This topic describes how to deploy Apache Spark on a single Elastic Compute Service (ECS) instance by creating a stack in the Resource Orchestration Service (ROS) console.
Background information
Apache Spark is a general-purpose computing engine designed for large-scale data processing. Apache Spark uses Scala as its application framework and uses resilient distributed datasets (RDDs) for in-memory computing. Apache Spark provides interactive queries and can optimize workloads by means of iterative algorithms.
The Installs Spark on an ECS instance (existing VPC) sample template in ROS helps you create an ECS instance based on existing resources, such as the virtual private cloud (VPC), vSwitch, and security group, and associate an elastic IP address (EIP) with the instance. The following software versions are used in the sample template:
- JDK 1.8.0: the Java Development Kit (JDK).
- Hadoop 2.7.7: the framework for distributed systems.

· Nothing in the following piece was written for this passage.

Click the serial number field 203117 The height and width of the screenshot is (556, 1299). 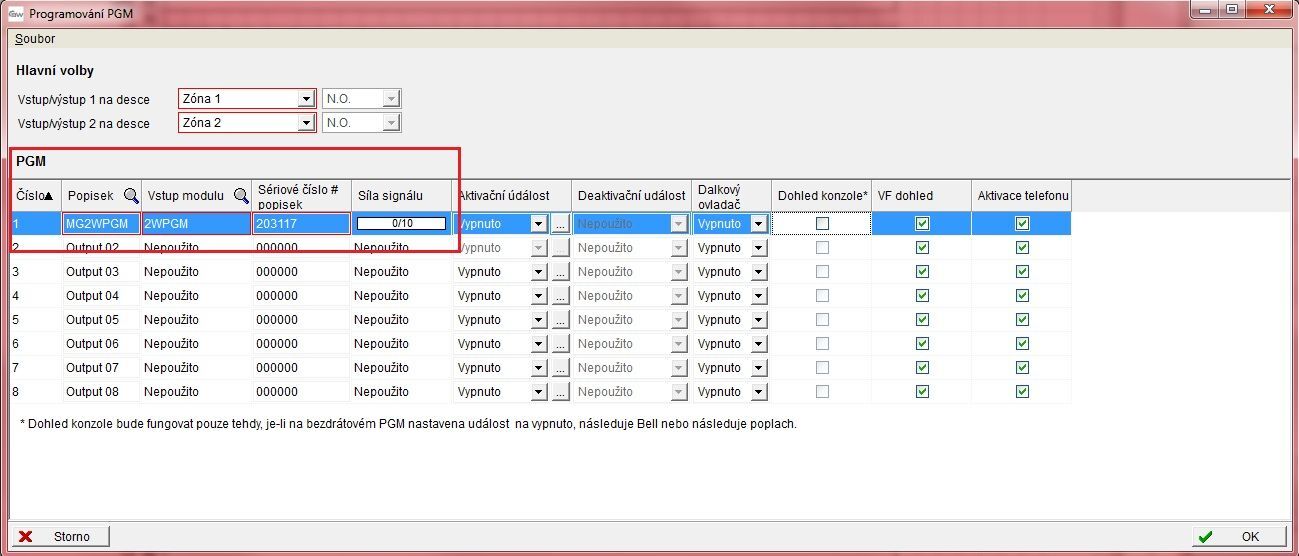(300, 224)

- Scala 2.12.1: the programming language.
- Apache Spark 2.1.0: the computing engine.
After a stack is created by using the sample template, you can obtain the URL of the Spark web interface and use the URL to log on to the Spark management console. If you want to access the URL of the Spark web interface over the Internet, add inbound rules to the security group to allow traffic on ports 8088 and 8080. For more information, see Add a security group rule.